7 thoughts on “Tips for a Conflict Resolution Career

  1. Pamela Struss, Ph.D.

    Ron-
    I appreciate your discussion. I teach undergrads majoring in CAR and suggest they discover what industry they wish to work in. All industries have challenges that the CAR tool box works in. The difficulty facing us as a discipline is many industries don’t understand what we do and how we can help. I think we need to make a concerted effort to educate human resources and capital, business, service industries and government how those with CAR skills can help make their organizations sustainable, profitable and the place to work.

  2. Patrick Moulsdale

    Ron, thanks for the article. You make a lot of really good points. What I would add is the importance of exploring your own relationship with conflict. Self awareness. Personal development. ‘Peace building’ sounds romantic and inspiring but it starts from a place of conflict.

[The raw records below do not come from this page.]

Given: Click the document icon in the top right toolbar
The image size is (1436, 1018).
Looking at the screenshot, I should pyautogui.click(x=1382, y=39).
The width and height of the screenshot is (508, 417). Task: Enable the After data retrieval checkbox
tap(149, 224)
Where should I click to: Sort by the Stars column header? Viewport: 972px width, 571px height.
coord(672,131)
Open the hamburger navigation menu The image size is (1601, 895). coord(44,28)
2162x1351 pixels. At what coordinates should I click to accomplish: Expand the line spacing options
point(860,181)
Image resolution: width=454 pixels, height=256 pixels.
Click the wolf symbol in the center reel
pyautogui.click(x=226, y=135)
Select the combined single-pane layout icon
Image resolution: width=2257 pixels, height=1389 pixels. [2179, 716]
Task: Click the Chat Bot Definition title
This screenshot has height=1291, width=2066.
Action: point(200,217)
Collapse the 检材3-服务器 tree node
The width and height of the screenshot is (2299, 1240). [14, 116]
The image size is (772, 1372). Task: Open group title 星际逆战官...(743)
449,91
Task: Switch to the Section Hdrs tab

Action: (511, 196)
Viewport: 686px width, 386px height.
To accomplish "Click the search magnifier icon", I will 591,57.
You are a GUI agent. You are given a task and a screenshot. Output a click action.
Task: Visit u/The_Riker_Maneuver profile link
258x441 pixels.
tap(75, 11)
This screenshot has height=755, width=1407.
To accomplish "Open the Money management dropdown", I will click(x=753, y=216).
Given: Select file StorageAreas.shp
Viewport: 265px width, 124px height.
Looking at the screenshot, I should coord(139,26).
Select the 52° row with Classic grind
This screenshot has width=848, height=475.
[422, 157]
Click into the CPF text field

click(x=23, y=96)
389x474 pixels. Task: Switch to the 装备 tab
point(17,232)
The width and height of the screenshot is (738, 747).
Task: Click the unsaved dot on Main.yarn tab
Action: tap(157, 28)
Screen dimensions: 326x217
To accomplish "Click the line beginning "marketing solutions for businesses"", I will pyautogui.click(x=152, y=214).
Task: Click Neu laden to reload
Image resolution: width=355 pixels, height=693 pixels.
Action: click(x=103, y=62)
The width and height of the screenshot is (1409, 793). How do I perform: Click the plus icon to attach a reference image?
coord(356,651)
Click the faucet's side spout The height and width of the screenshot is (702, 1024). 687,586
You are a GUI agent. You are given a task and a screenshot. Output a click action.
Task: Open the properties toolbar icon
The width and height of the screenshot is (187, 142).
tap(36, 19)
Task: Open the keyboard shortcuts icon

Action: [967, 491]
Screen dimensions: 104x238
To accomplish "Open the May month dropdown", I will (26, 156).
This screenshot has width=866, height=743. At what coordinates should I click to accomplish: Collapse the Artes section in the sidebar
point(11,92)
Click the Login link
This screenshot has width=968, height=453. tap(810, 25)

A peace builder has to be comfortable with sitting in the heat of the fire or more to the point they have to be comfortable with being uncomfortable! How a peace builder relates to conflict will impact how effectively he is able to build peace and if he is not aware of the nature of that relationship then he will not know when it is influencing what he is doing.

  3. Gerald R.Baer

    Thanks, Ron. Don’t leave out the medical field in discussions about a backdrop to conflict resolution. I especially appreciate your emphasis on acquiring good writing skills. I appreciate your advice over the past 30 years.

  4. Ellen F. Kandell

    I often get asked for ADR career advice from people who want to enter the field and have offered many of the same suggestions. Mediation is no different than any other field, you have to market yourself. Some people have naive expectations, i.e., they’ll get training and do court ordered cases. Well if that is the objective you’ll go hungry!!
    I urge people to get involved in the profession with groups such as their local chapter of ACR or a statewide group, such as Maryland Council for Dispute Resolution, http://www.mcdr.org

  5. David Brubaker

    These are all excellent suggestions, Ron, but I want to particularly highlight the importance of number 2–“maintain at least one area of expertise besides peacebuilder.” Since joining the peacebuilding field in 1986 (working with you at Mennonite Conciliation Service), I’ve endeavored to stay current with the field of organizational development as well as organizational conflict transformation. I’ve discovered that the processes and skills for “leading organizational change” are complementary to and as important as those for “transforming organizational conflict,” but the theory and research for the two fields are quite distinct.

  6. Lisa Schirch

    These are some great suggestions. I have also given a talk on this to younger students and colleagues and I had a few other suggestions.

    1. Care more about finding meaningful work, and less about making a large salary or having a fancy title. Life is too short to be chasing after dollars or egos.

    2. When working at home or abroad, think of yourself as resource to local leaders – not as expert leading locals. Leaders make the team look good – they don’t seek the spotlight.